Armed Forces Covenant
I receive hundreds of letters and e-mails from constituents every week and one of the issues often raised is our armed forces.
People feel very strongly about backing our troops and I could not agree more.
I have always felt that our armed services deserve the highest recognition for the special work they do.
Since the end of the Second World War our military has been in active service every year, putting their lives on the line in defence of the realm.
As I write, our troops are committed not just to major operations in Afghanistan and Libya, but to numerous other humanitarian and peace-keeping projects across the globe.
Our armed forces operate to the very highest standards of professionalism and bravery. Yet I feel that, as a nation, we have not always given back to our servicemen and women the conditions and support they deserve.
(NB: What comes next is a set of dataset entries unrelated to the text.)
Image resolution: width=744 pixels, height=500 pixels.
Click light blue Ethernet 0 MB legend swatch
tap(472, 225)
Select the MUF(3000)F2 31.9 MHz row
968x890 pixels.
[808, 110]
Care for veterans has often been shamefully bad. It is an often repeated statistic that more Falklands veterans have committed suicide since the end of that war than died in the conflict.
Excellent charities like Help For Heroes, whose work so many local people support, have done so much to keep the needs of returning soldiers in the public eye.
But I think the State needs to do more. So I am delighted that the Prime Minister has laid out plans to enshrine the Armed Forces Covenant in law. This move has already been welcomed by the Royal British Legion as "an historic breakthrough".
Good progress has already been made towards improving the lot of our armed services. Since taking office we have doubled the operational allowance, included service children in the pupil premium, introduced scholarships for the children of bereaved service families, and taken action to improve mental health care.
More needs to be done, but I strongly agree with the Prime Minister that "if we are asking our armed forces to do dangerous jobs in places like Afghanistan and Iraq, we have to ensure we are doing all we can for them in return."